No 'Mass Effect Trilogy' In HD? EA Rejects Remakes

EA's COO Peter Moore says the company isn't interested in remakes -- and doesn't appear to be interested in its history at all.

EA, Patryk Olejniczak

“We’re a company that just likes to push forward” says EA’s Chief Operating Officer, Peter Moore, in an interview with IGN. It’s bad news for anyone expecting an updated version of recent EA classics, like the Mass Effect Trilogy, Mirror’s Edge, Battlefield: Bad Company 2, or Burnout 3: Takedown.
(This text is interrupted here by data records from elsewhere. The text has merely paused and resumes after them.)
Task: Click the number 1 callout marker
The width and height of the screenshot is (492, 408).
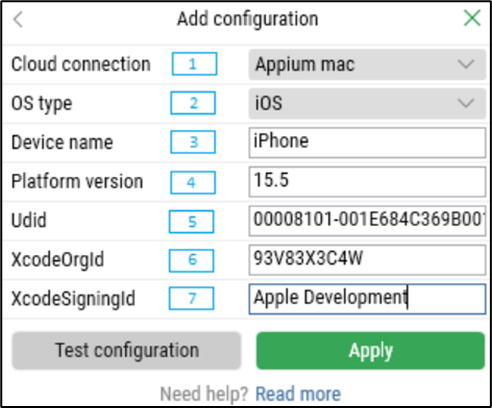Action: pos(195,64)
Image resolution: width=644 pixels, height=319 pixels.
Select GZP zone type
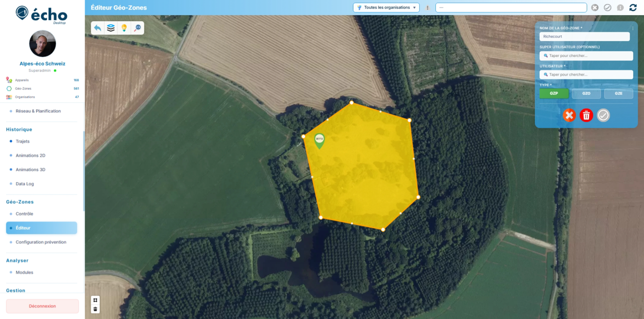554,94
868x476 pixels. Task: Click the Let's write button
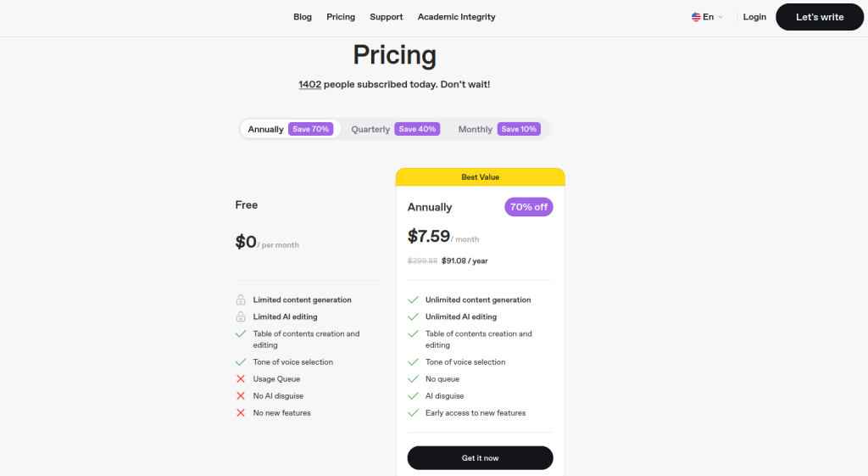pyautogui.click(x=820, y=17)
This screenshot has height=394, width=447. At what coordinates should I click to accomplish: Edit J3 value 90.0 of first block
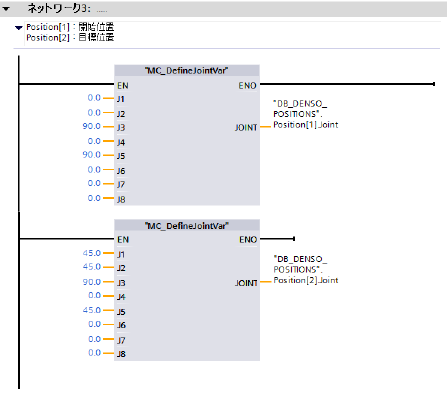(x=92, y=126)
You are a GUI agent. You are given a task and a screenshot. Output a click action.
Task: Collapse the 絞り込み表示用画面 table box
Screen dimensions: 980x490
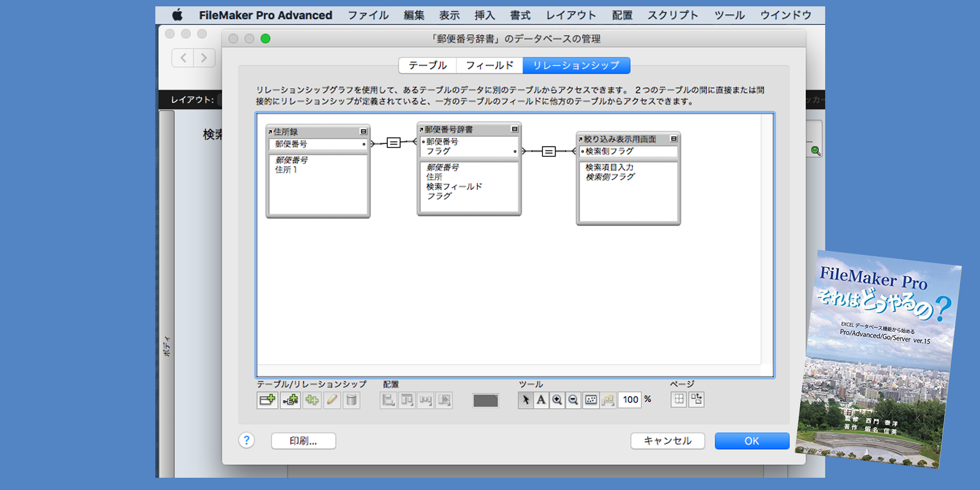point(674,139)

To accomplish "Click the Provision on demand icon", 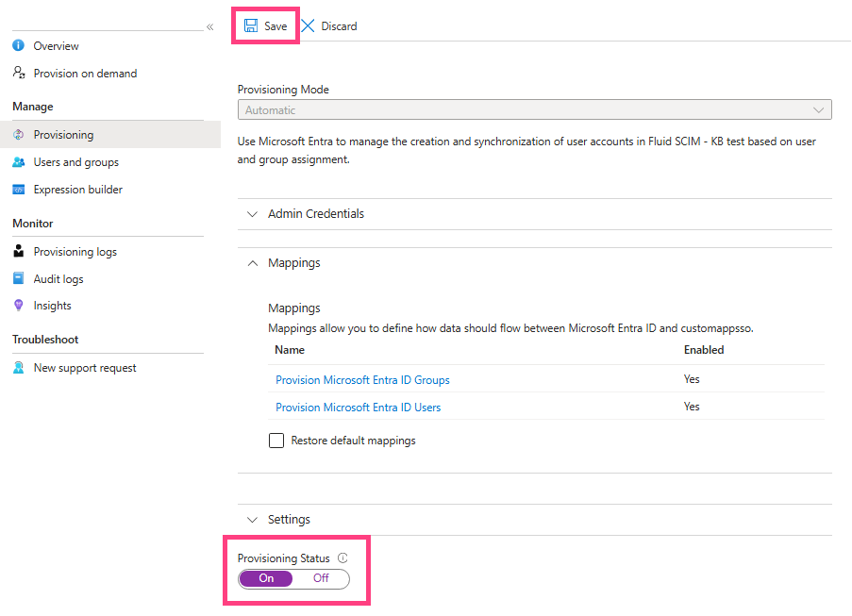I will (x=19, y=73).
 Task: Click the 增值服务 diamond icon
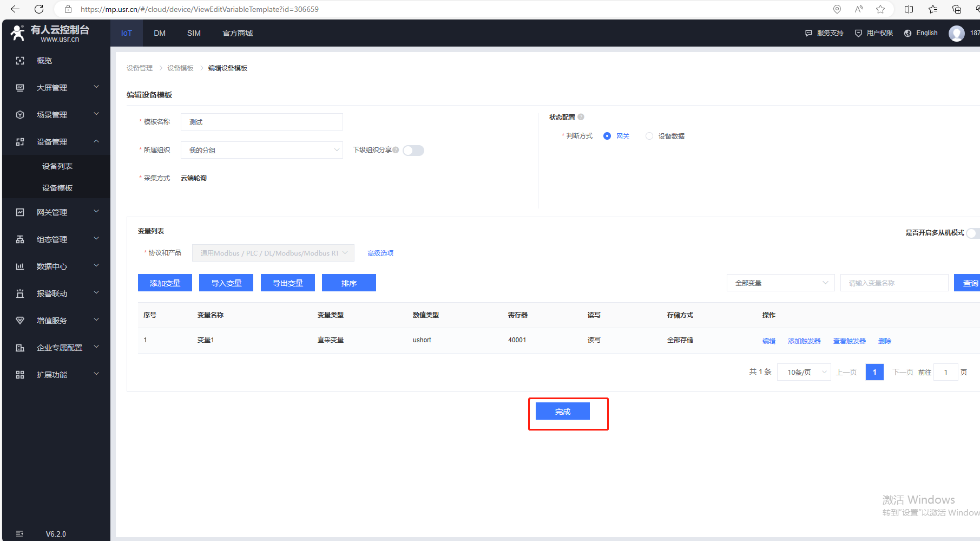click(x=20, y=321)
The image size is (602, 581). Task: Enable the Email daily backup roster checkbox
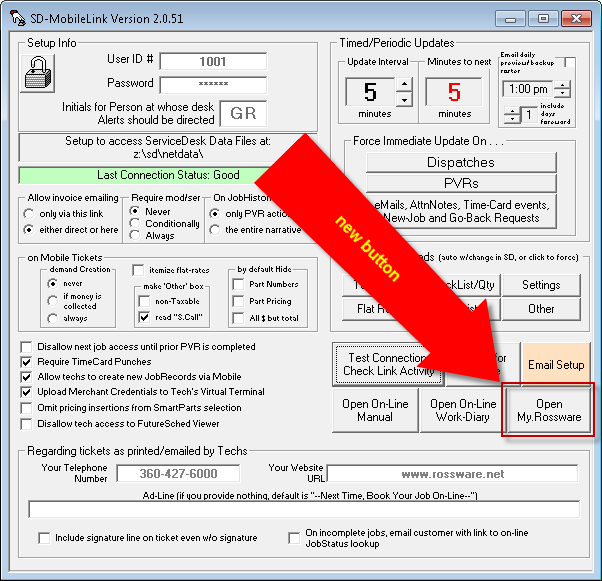(x=569, y=63)
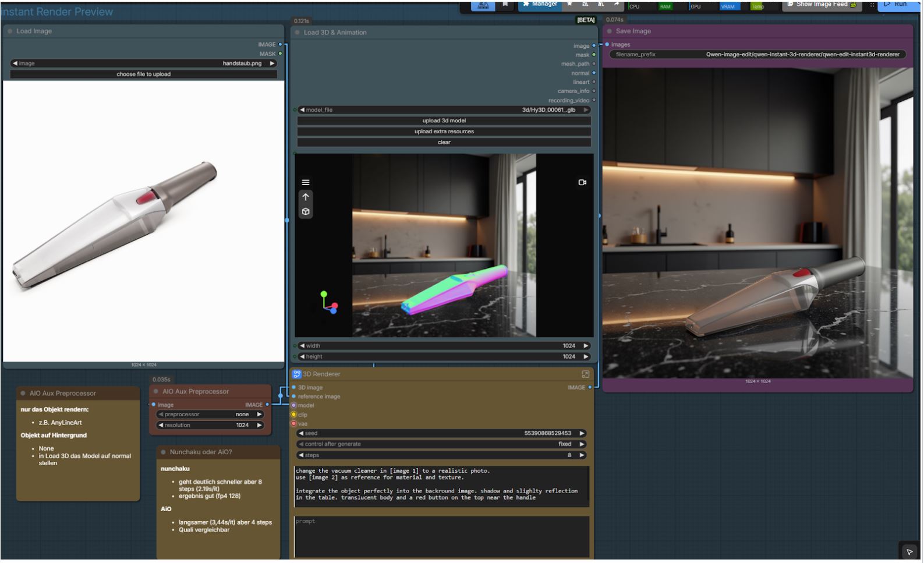The image size is (924, 563).
Task: Collapse the Save Image node via its dot
Action: [610, 31]
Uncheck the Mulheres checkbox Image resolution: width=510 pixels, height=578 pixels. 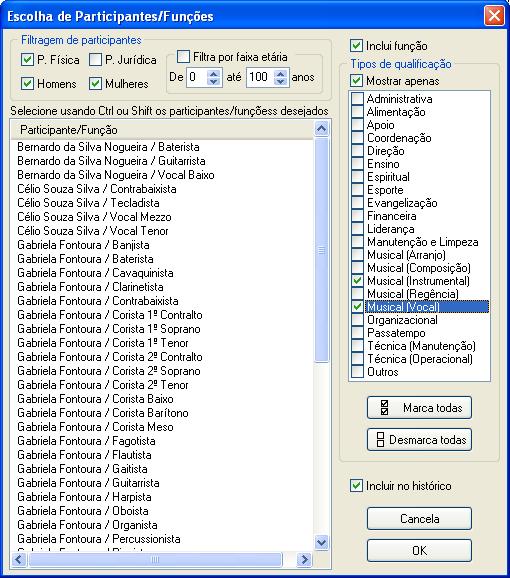coord(95,84)
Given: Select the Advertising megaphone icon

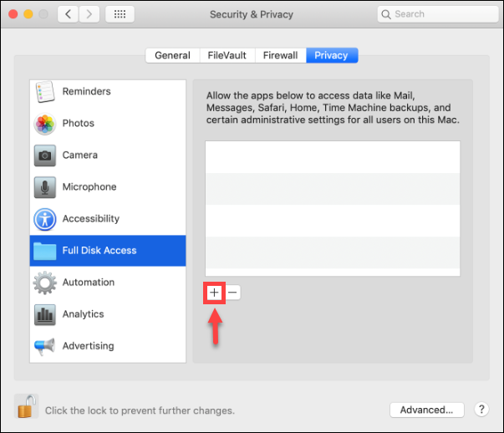Looking at the screenshot, I should [44, 346].
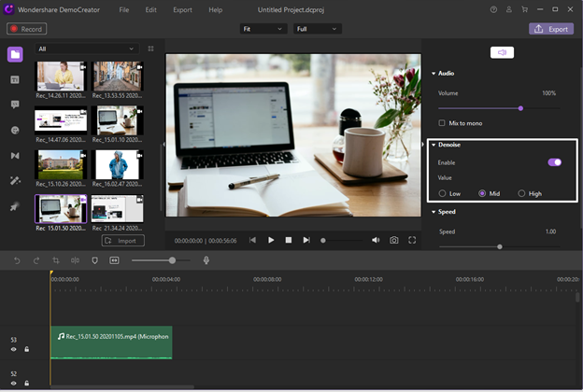The image size is (583, 392).
Task: Open the File menu
Action: (x=124, y=9)
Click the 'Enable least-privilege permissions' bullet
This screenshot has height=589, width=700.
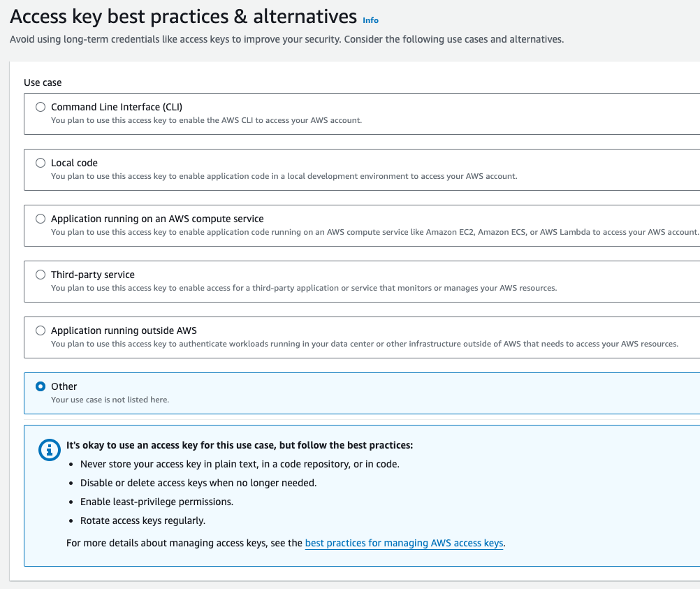pyautogui.click(x=156, y=502)
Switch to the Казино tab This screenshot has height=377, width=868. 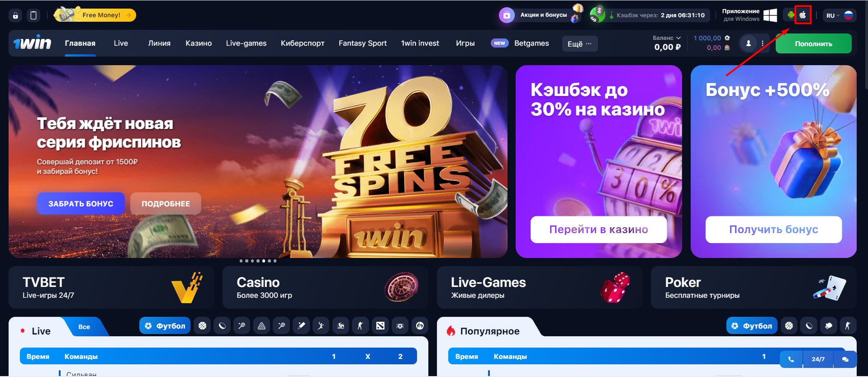[x=199, y=43]
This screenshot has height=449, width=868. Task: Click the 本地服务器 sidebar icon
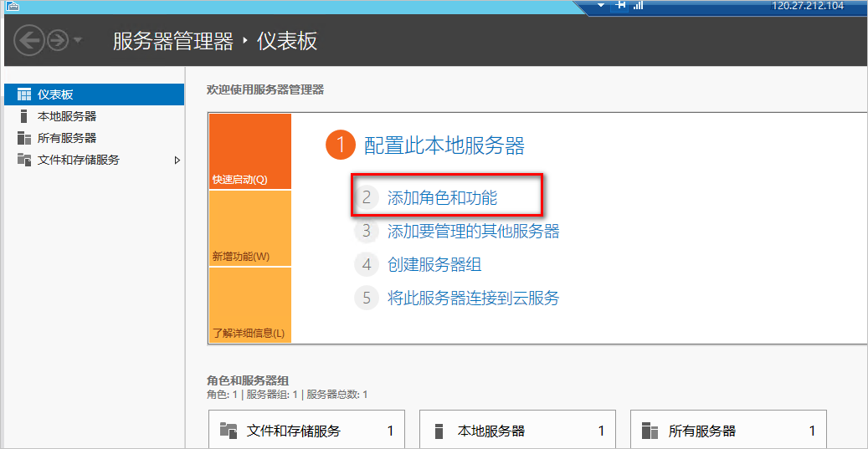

It’s also emblematic of the video game industry’s antagonistic relationship with its own history. “Push forward” sounds like reasonably corporate-speak, but Electronic Arts also happens to have one of the biggest and most important libraries in gaming history, from Ultima to Dungeon Keeper to Bejeweled. EA does tend to do a good job of making certain many of their most famous games are available digitally, but they’ve also aggressively shut down underperforming games’ servers, making part or all of these games legally inaccessible.

With console backwards compatibility looking more like a brief, early-2000s fad than a trend, lack of publisher support for older games continues to contribute to a lack of accessibility to the medium’s history.

To be fair, HD remakes aren’t a great form of historical preservation either—they tend to be highly priced and only given to already-canonized games. But publishers are the best organizations for maintaining history and accessibility — without commitment on their end, game history remains in the hands of a hodge-podge of fans, academics, and pirates.

Moore’s look forward is short-sighted: without respect for history, how can games be described as important? And what does it mean that one of the most important publishers in the industry takes the position that they won’t look backward at history?